ASSIGNED TASK: Repeat each entry word for word; the images are not part of the copy.

━━━━━━━━━━

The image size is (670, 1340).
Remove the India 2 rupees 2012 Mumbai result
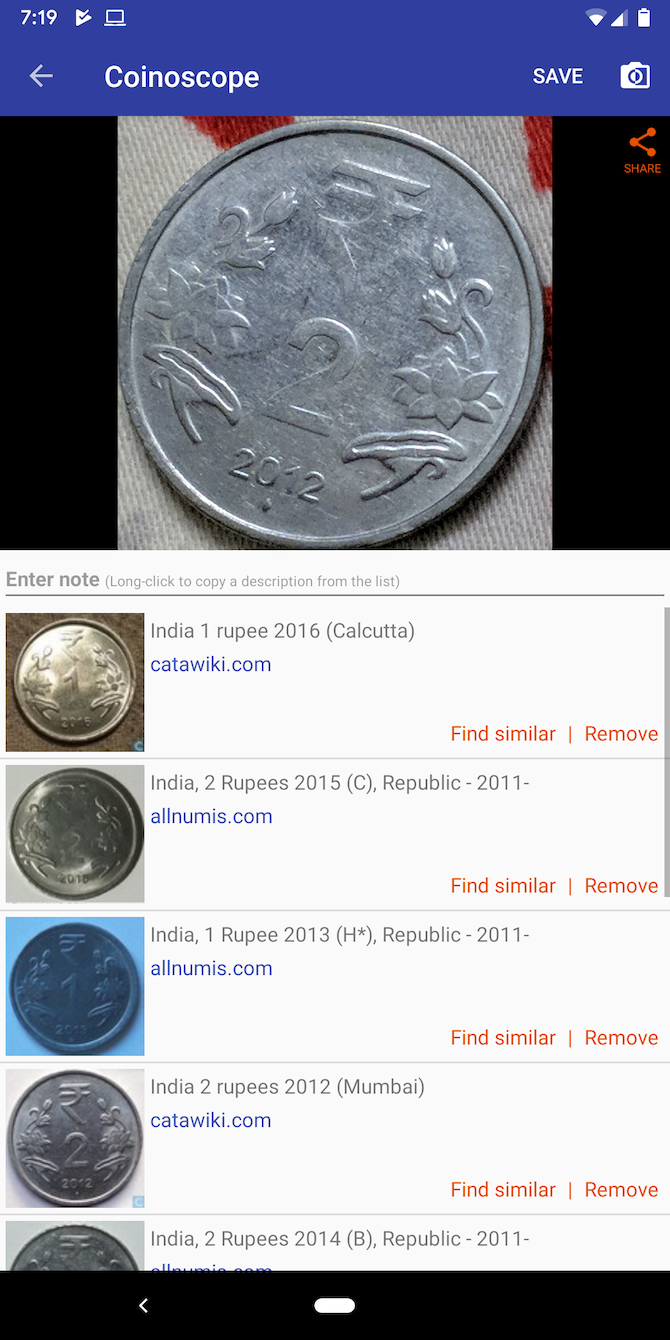[621, 1189]
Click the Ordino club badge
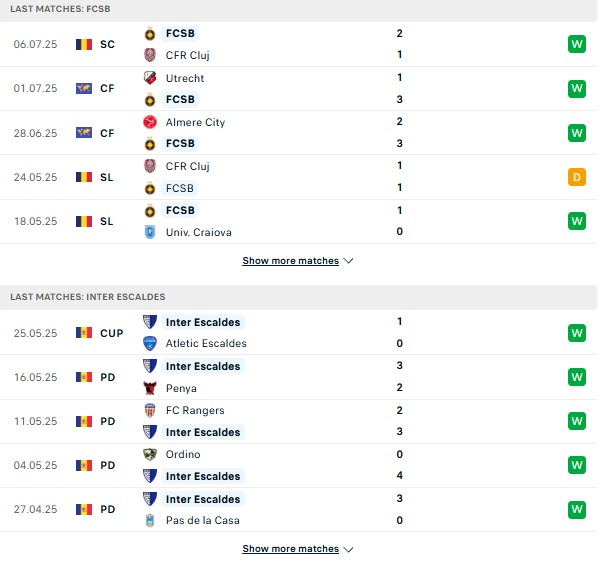 pyautogui.click(x=150, y=455)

━━━━━━━━━━

WRITTEN RESPONSE:
The image size is (670, 1340).
Remove the India 2 rupees 2012 Mumbai result
[621, 1189]
Click the Ordino club badge
 pyautogui.click(x=150, y=455)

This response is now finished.